Imagen Juan María García Campal

Hoy mejor no me lea

27/12/2017
 Actualizado a 19/09/2019
Guardar
Igual le agrio, amargar no quisiera, el día de mañana, el de los inocentes. Pero es que, sin entrar en la certeza histórica o no de la matanza de los niños menores de dos años ordenada por el rey Herodes allá cuando fuese, y a pesar de la simplista conmemoración, reducida a bromas e inocentadas, que por estos lares y antiguo imperio se hace de la misma, qué tal si hoy –ya festejados y cumplidos los ritos de temporal envaine de lenguas y metafóricos, pero hirientes, cuchillos y de exaltación de los afectos puntuales o perecederos– hablamos un poco de la inocencia y la infamia.

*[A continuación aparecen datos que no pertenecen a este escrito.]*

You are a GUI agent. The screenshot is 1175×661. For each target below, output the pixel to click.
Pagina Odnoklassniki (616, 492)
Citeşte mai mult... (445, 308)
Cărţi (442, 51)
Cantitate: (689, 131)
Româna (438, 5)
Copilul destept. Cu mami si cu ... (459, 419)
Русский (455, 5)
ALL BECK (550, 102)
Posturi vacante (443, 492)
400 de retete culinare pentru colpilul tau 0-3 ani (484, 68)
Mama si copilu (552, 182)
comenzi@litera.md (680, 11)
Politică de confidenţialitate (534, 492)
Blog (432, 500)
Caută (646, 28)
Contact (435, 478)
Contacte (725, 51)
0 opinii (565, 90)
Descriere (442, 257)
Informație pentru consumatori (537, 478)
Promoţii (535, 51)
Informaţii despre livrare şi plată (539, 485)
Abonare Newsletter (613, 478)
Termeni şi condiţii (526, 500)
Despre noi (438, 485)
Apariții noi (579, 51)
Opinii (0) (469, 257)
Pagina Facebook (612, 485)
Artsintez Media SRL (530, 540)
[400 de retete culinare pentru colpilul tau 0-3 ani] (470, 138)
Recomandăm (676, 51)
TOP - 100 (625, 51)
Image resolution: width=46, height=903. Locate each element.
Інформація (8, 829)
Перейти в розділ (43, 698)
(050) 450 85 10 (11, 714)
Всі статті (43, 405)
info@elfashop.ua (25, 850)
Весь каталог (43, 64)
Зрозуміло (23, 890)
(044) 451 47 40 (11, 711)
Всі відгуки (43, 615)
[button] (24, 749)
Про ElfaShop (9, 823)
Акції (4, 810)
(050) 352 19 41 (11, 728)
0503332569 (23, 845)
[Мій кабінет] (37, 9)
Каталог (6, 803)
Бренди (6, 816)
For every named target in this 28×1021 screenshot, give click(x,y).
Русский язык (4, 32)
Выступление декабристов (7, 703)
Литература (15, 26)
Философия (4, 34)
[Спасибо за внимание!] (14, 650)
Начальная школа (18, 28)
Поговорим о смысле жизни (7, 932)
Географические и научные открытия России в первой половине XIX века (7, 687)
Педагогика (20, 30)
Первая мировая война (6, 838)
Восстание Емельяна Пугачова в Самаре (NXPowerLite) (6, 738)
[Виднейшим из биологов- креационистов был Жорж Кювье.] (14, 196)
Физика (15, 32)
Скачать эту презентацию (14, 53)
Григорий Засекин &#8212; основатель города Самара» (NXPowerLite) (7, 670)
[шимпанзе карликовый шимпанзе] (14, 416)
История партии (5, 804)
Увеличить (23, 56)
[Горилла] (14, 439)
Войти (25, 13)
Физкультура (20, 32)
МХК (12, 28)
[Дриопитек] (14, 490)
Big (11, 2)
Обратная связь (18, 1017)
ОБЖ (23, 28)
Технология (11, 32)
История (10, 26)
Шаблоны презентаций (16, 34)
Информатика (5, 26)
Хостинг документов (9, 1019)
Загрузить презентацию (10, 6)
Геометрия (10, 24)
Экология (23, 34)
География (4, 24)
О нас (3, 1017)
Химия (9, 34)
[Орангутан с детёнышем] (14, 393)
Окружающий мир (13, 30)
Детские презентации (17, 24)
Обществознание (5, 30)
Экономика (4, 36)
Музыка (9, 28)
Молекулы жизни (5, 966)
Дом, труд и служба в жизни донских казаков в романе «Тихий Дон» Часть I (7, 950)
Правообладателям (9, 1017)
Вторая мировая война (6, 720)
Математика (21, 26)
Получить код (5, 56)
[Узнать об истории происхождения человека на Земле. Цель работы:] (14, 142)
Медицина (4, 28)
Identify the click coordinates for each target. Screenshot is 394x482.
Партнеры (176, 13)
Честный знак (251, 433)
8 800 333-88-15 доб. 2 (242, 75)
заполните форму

La una, derivada de su más propagada concepción es entendida mayormente como ingenuidad o falta de malicia, sobrevenida, y no, como acaso hubiese sido más laica y civilmente conveniente, como voluntaria y consciente rectitud de espíritu y actuación, es decir, como bondad; virtud esta que, obviando el preciso ejercicio previo de la reflexión y voluntad para su fomento y práctica, frecuentemente es tenida como algo parecido a cierto grado de idiocia y, quizá, de ahí la continua necesidad de aclarar la diferencia entre ser bueno (dicho de una persona: Simple, bonachona o chocante, que fija el DLE) y tonto. Pero claro, acaso de haberse cumplido esa civil y laica enseñanza se habrían instruido personas, ciudadanos críticos y no siervos o súbditos civiles y creyentes religiosos tan pendulares entre el valle de lágrimas o resignación y el angustioso anhelo del paraíso material; que el terrenal, de momento y aunque deteriorándose de día en noche, sobrevive. Y ahí, como entre dos morales, pasan los discursos, los hechos y los días, mirando cada cual hacia otro lado a propia conveniencia. ¡Cuánto daño nos ha hecho el ponderado patrimonio nacional de la picaresca! Por eso mañana memoraremos la inocencia y no la infamia del hecho causante.

Fomentar que así se haga tiene su razón. Recordar la infamia, la maldad o vileza en cualquier conducta o comportamiento, puede llevarnos a detectar otras muchas, ¡tantas!, públicas y privadas, cercanas y lejanas, ajenas o propias y, claro, mejor que perseveremos en el estado adormecido, acrítico y nos dejemos llevar del consabido «esto es lo que hay» y convoquemos íntimamente el «sálvese quien pueda». Esa silenciosa complicidad de la que, faltaría más, ¿somos inocentes?

Discúlpeme, pero no gozo de magia real. O vivo en otro mundo o miro el presente con otros ojos, más irritados por el presente y futuro que entrevén que por orgullos pasados. Mire que se lo dije, eh.